*** Text to read

TD game entity system, help on optimization

So i was trying to make an entity system (client rendered) for my td game since my current one uses align on client which isn’t ideal for performance. I’m not really a good programmer so this code isn’t the best:

So my current system stats with only position calculation (not updating any model cframe) : 21~26ms on average for 20k enemies

My current current systel stats with moving models (updating cframe) : 36~45ms in average with only 2k enemies

I hope my calculation part isn’t too bad but once i try to update the enemy models cframe my performance just becomes really worse and everything i tried couldn’t change anything about it /:

I already sacrified a lot of readability to get even the smallest (micro) optimizations i could get
those micro optimzations had a really great effect on the calculation part which allowed me to double my performances, but on the cframe updating part i am unable to even optimize the script, so help would be really useful

NOTE: this is also not really good since i’m mainly only calculating the position , no rotation with it
and i’m using native luau

--!native
local replicatedStorage = game:GetService("ReplicatedStorage")
local replicatedFirst = game:GetService("ReplicatedFirst")

local modules = replicatedStorage.Modules
local clientModules = replicatedFirst.ClientModules

local enemyContainer = require(modules.EnemyContainer)
local playerSettings = require(clientModules.PlayerSettings)

local enemyHandler = {}
local frameCount = 0

function enemyHandler:CalculatePos(enemy)
	local nodesFolder = workspace.Nodes
	local currentTime = workspace:GetServerTimeNow()

	local moveFrom, moveTo, before, spawnTime = enemy.Before, enemy.MoveTo, enemy.Before, enemy.SpawnTime
	local enemyTimes = enemy.nodeTimes

	while enemyTimes[moveTo] < currentTime - spawnTime do
		before, moveTo = moveTo, moveTo + 1
	end

	local startPos, endPos = nodesFolder[before].Position, nodesFolder[moveTo].Position
	local timeToFinish, timeLeft = enemyTimes[moveTo] - enemyTimes[before], enemyTimes[moveTo] - (currentTime - spawnTime)
	local alpha = (timeToFinish - timeLeft) / timeToFinish

	enemy.Before, enemy.MoveTo = before, moveTo
	return CFrame.new(startPos:Lerp(endPos, alpha)) * enemy.RootPart.CFrame.Rotation
end

function enemyHandler.UpdatePos()
	frameCount = frameCount + 1
	if frameCount <= playerSettings.RefreshRate then
		return
	end
	frameCount = 0

	local enemyTable = {}
	local posTable = {}

	for id, enemy in pairs(enemyContainer) do
		local rootPart = enemy.RootPart
		local timeElapsed = workspace:GetServerTimeNow() - enemy.SpawnTime
		if timeElapsed >= enemy.FinishTime then
			if rootPart.Parent then
				rootPart.Parent:Destroy()
			end	
			table.remove(enemyContainer, id)
		else
			local cframe = enemyHandler:CalculatePos(enemy)
			table.insert(enemyTable, enemy.RootPart)
			table.insert(posTable, cframe)
		end
	end
	workspace:BulkMoveTo(enemyTable, posTable)
end

return enemyHandler

Specs:
CPU Ryzen 5 5600H
GPU Rtx 3050
Ram 16gb

4 Likes

There are a few minor optimizations you could be doing here.

******

Set problem 1.
Express the records as a numbered list, beginning with the line that contains "has width=455, height=311." and ending with the line that contains "pyautogui.click(x=716, y=58)", and omit any blank lines.
The forum thread and the records were drawn from unrelated sources.

*** Records for the exercise

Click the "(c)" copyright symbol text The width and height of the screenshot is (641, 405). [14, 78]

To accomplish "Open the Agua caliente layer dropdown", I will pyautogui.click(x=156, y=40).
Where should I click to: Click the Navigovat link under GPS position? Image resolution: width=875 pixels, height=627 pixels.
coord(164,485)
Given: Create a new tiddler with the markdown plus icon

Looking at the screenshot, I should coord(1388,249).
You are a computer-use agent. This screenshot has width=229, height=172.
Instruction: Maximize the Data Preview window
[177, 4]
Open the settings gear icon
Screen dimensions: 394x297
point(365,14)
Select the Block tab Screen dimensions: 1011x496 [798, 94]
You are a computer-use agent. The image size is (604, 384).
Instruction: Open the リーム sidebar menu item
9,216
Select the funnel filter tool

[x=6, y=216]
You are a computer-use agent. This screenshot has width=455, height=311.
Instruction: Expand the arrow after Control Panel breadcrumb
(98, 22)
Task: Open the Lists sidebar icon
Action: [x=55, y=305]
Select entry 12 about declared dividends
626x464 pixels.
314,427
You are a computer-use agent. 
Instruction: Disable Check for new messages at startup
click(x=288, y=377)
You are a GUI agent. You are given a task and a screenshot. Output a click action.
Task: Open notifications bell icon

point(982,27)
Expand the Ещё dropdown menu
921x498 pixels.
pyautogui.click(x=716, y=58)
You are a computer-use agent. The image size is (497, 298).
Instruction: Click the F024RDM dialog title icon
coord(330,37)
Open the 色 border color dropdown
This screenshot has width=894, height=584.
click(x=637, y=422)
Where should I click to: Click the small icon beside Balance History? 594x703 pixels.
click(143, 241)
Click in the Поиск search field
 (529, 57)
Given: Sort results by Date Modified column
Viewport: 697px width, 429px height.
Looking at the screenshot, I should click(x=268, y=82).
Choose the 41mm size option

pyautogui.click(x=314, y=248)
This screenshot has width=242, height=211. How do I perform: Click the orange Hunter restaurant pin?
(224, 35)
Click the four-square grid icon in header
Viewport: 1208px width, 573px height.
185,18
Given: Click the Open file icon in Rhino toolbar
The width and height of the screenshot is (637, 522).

******

Set problem 2.
According to the forum thread on the TD game entity system, why was the poster building a new client-rendered entity system?

Worked solution 1.
1. You are a computer-use agent. This screenshot has width=455, height=311.
2. Instruction: Expand the arrow after Control Panel breadcrumb
3. (98, 22)
4. Task: Open the Lists sidebar icon
5. Action: [x=55, y=305]
6. Select entry 12 about declared dividends
7. 626x464 pixels.
8. 314,427
9. You are a computer-use agent. 
10. Instruction: Disable Check for new messages at startup
11. click(x=288, y=377)
12. You are a GUI agent. You are given a task and a screenshot. Output a click action.
13. Task: Open notifications bell icon
14. point(982,27)
15. Expand the Ещё dropdown menu
16. 921x498 pixels.
17. pyautogui.click(x=716, y=58)

Worked solution 2.
The poster's current system uses align on the client, which the poster says isn't ideal for performance.